Die meisten Verfahren werden bei der Polizei in Nordrhein-Westfalen derzeit in Wirtschaftskommissariaten bearbeitet. Das Landeskriminalamt sowie die Polizeibehörden in Bochum und Wuppertal jedoch verfügen über besondere Fachstellen zur Korruptionsbekämpfung mit speziell ausgebildeten Mitarbeitern. „Ihr Einsatz zeigt bei der Anzahl der Ermittlungsverfahren sowie bei den aufgedeckten Großverfahren Wirkung“, heißt es im neuen Lagebild des Landeskriminalamtes. Ausdrücklich hebt es auch den Wert von behördenübergreifender Zusammenarbeit hervor. Durch die stärkere Vernetzung von Kontrollbehörden und Strafverfolgern sei es gelungen, mehr Korruptionsfälle aufzudecken.
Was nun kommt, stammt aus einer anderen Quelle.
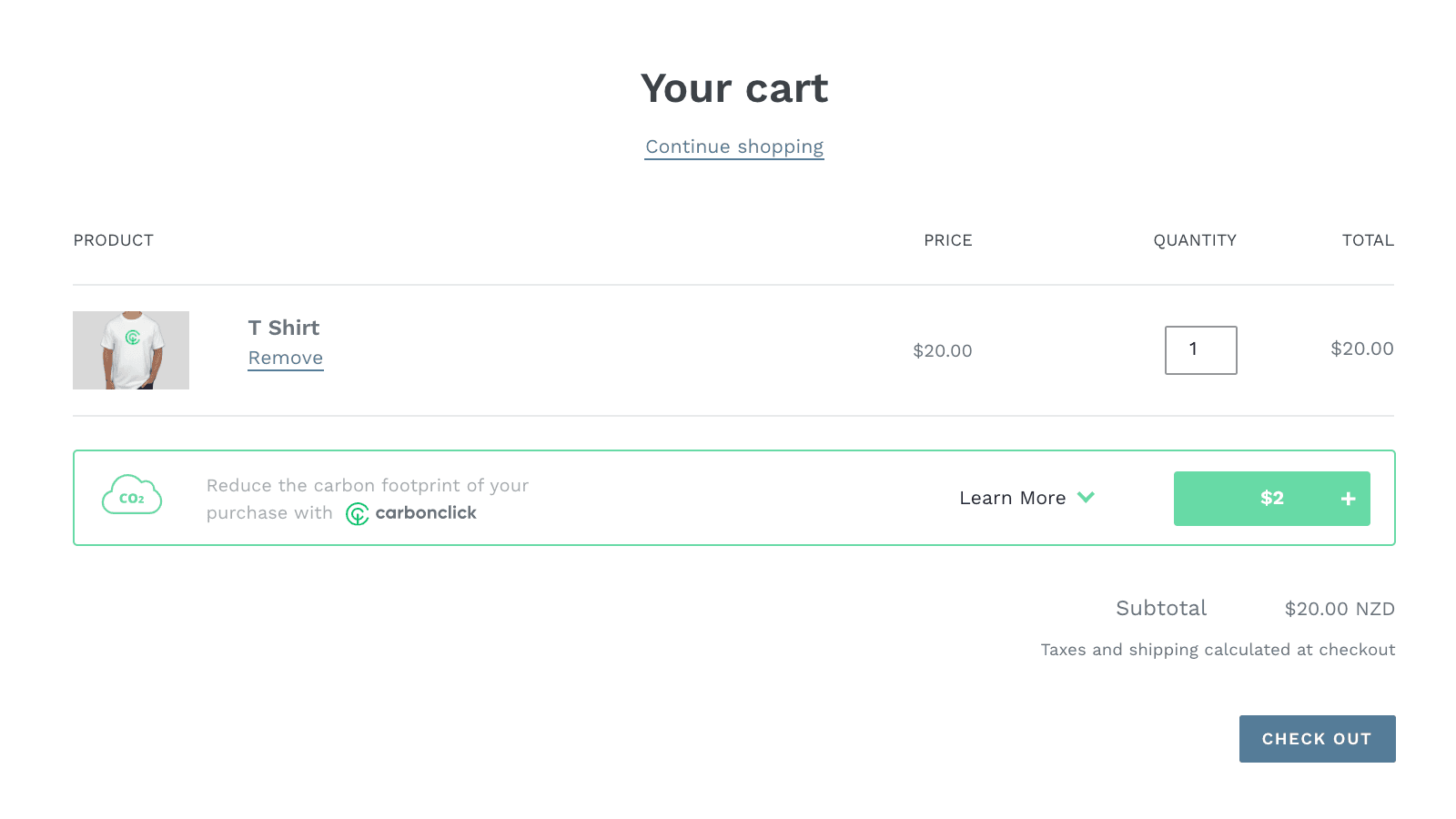
Task: Click the TOTAL column header
Action: pos(1368,240)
Hinweise über das Bürgertelefon des LKA
Eine wichtige Rolle spielen Hinweise. Ein Tipp über das Bürgertelefon des LKA ( 0800 567 78 78) brachte die Ermittler im vergangenen Jahr z. B. auf die Spur eines Vorstandsmitgliedes der inzwischen aufgelösten Seniorenpartei „Die Grauen“. Durch fingierte Spendenquittungen hatte sich der 67-Jährige illegale Gelder in Höhe von rund einer halben Million Euro erschlichen. Das Bürgertelefon des LKA gibt es schon seit dem Jahr 2004. Es soll nun um eine zeitgemäße Hinweisfunktion ergänzt werden: eine webbasierte Tippgeberfunktion auf der Internetseite der Polizei in NRW.